Key characteristics:

  • In terms of geographical coverage, the interventions take place in all EU-27 member states, as well as the United Kingdom and Norway. They range from actions that are being implemented at the international, EU, national, regional, and municipal level.
  • Although the interventions cover all stages of the supply chain from primary production to end-user consumption, the most dominant one with 84 interventions is redistribution, where the primary objective is to redistribute surplus food fit for human consumption.
  • Approximately half of the interventions (196) are “prevention” actions, when classified in accordance with the food waste hierarchy pyramid. This aligns with European Commission efforts to first and foremost prevent food waste so that it does not take place. It indicates that the dominant approach is pro-active, with measures being put in place to avoid a particular situation (in this case food waste) from occurring, rather than a reactive approach of trying to find the best possible solution afterwards.
  • Technology and innovation play a prominent role, with 100 of the interventions linked to technology. This is most common in the processing and manufacturing supply chain stage, which includes valorisation initiatives, but also notable in the retail and redistribution sectors via apps, on-line platforms, and software.
  • In addition to the environmental benefits incurred (lowering of greenhouse gas emissions for example), when the amount of food waste was lowered, the socio-economic impacts were positive – including but not limited to, the creation of jobs, skills, increasing awareness about food waste, enhancing community cohesiveness, and providing food to those most in need.
  • Two main areas which necessitate more attention in the future during the development stage of interventions: establishing a baseline and monitoring system with indicators to measure an action’s progress over time, and incorporating a gender perspective.

Looking towards the future:

The results of this research serve to provide a broad overview of what interventions are currently addressing food waste across the EU, and where possible, to expand upon how and to what extent food waste is being addressed.
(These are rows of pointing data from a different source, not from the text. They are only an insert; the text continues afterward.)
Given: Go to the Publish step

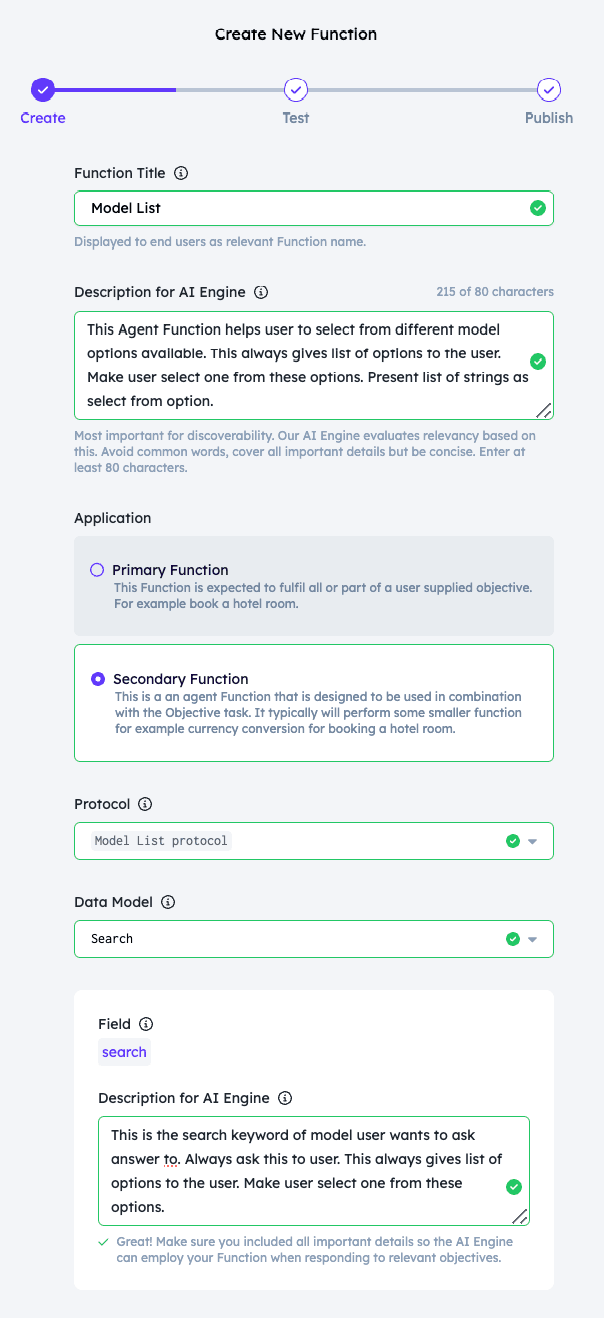Looking at the screenshot, I should (549, 90).
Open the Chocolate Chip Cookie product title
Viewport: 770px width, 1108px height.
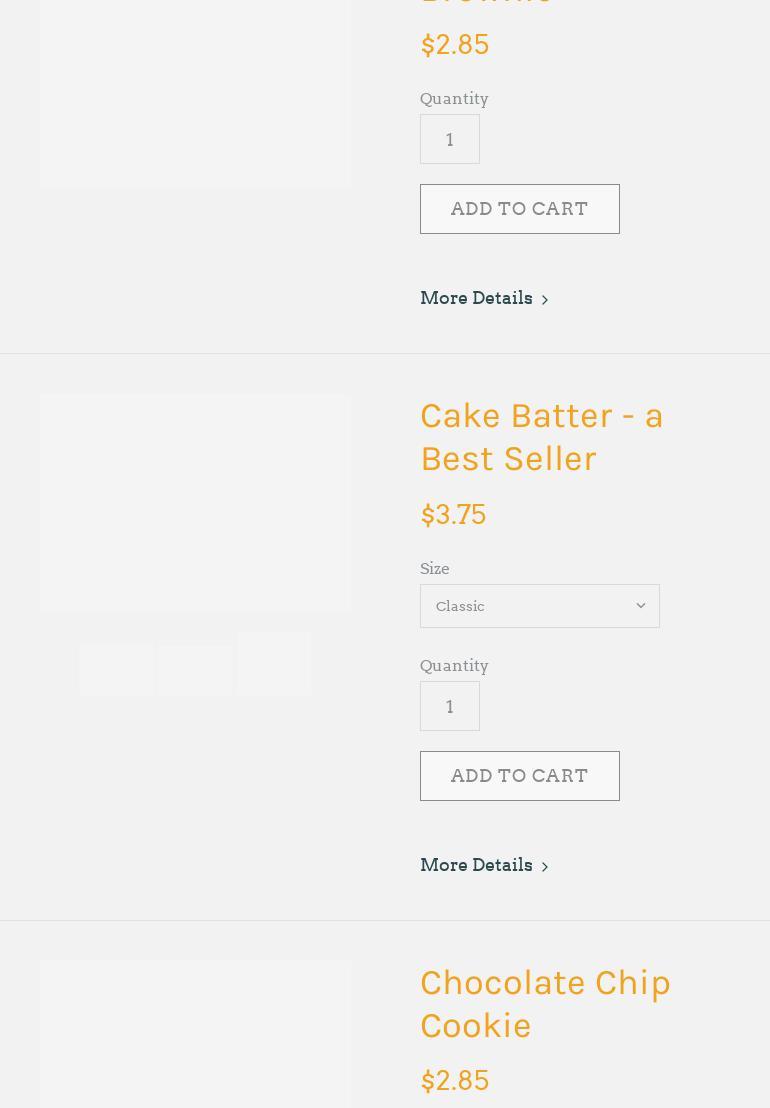click(x=545, y=1003)
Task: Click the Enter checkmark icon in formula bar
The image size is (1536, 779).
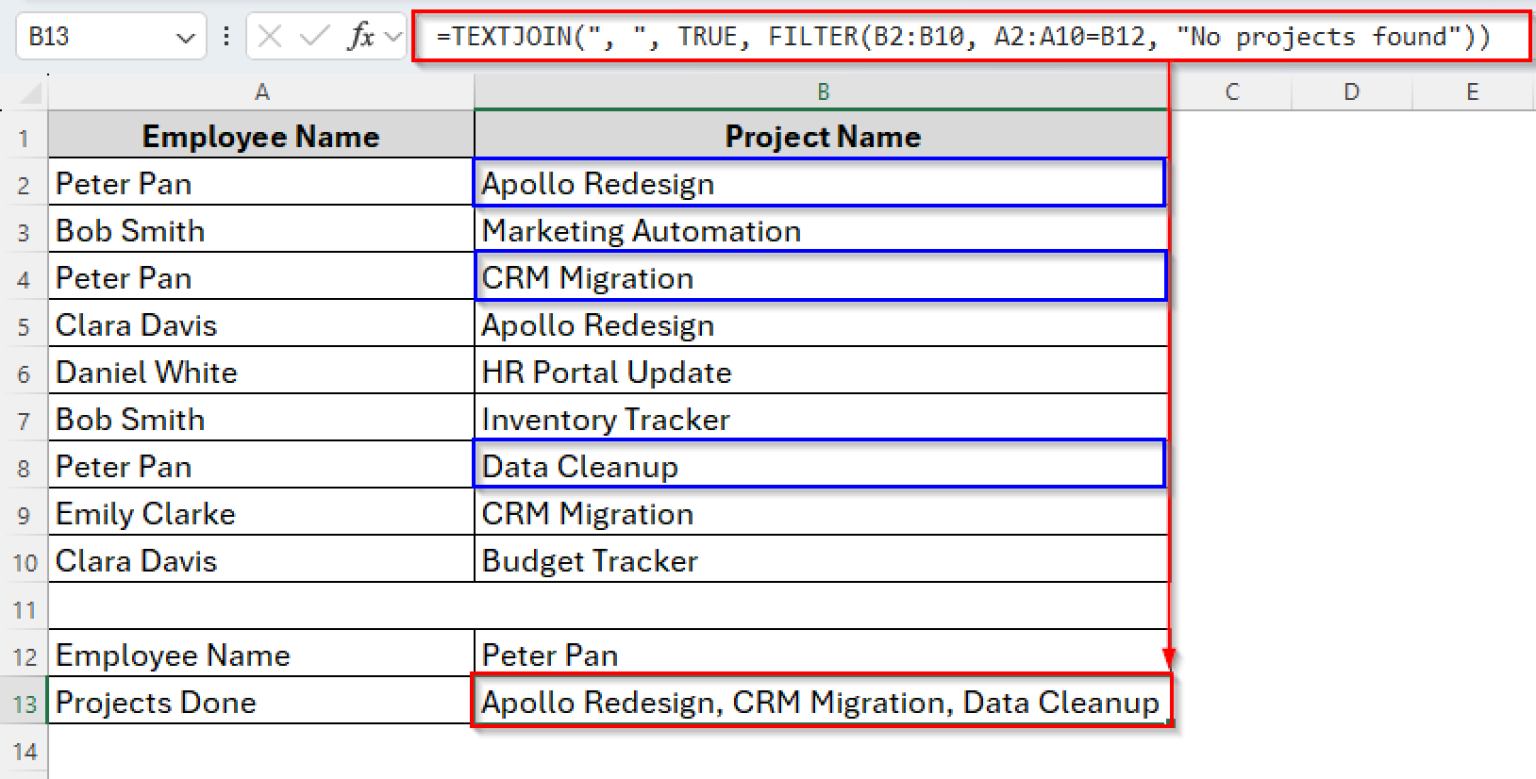Action: click(x=315, y=38)
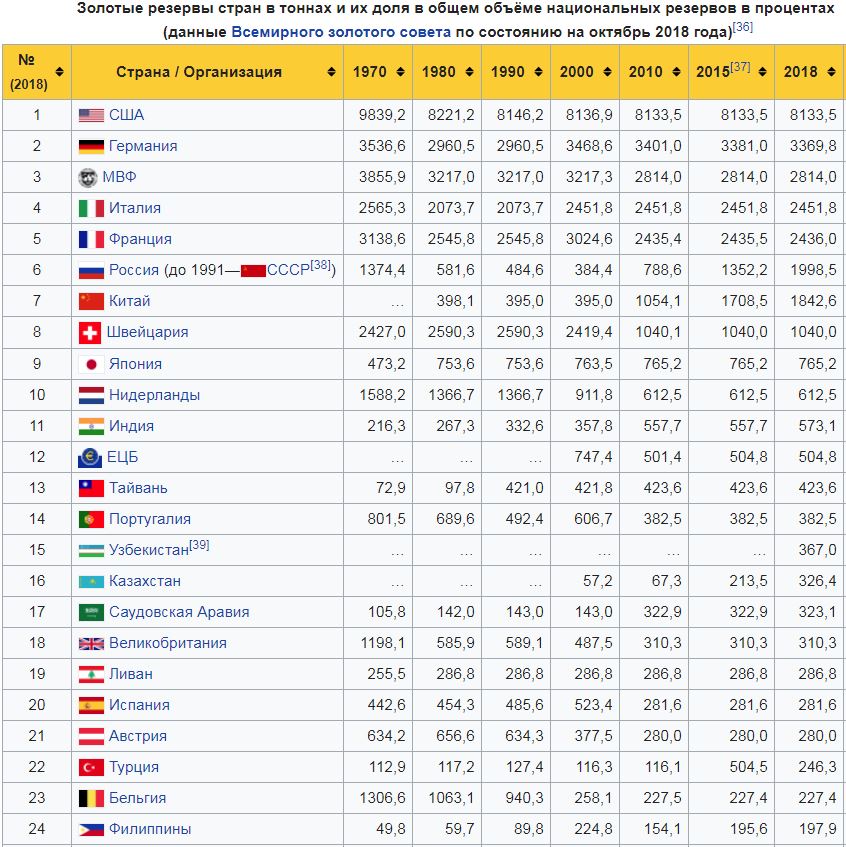The height and width of the screenshot is (847, 846).
Task: Click the Saudi Arabia flag icon
Action: [91, 612]
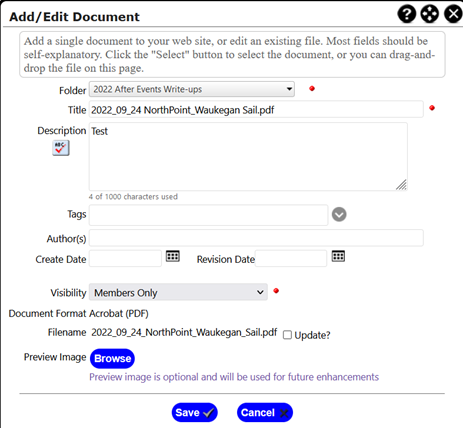Save the document
Image resolution: width=463 pixels, height=428 pixels.
[195, 413]
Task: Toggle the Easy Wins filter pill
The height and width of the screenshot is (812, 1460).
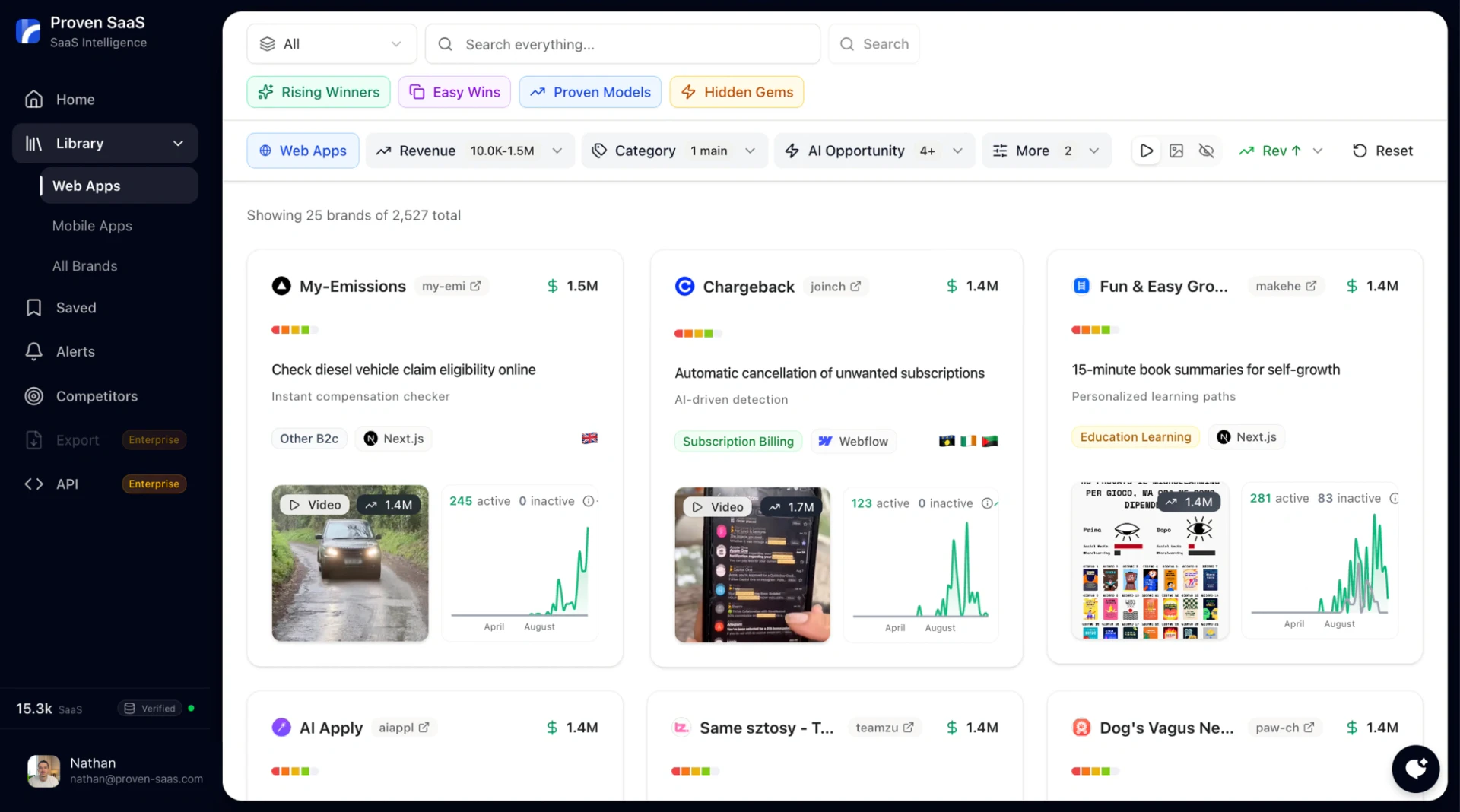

Within the Chorizo project, the data will be utilised to inform work in subsequent work packages, such as the modelling efforts, and the datasets about the interventions will be made available in the project’s datahub. This is data that can be built upon as more knowledge about current interventions is accumulated over time, as well as supply information which can be actively utilized during the planning and implementation of new interventions to address food waste and related public policy.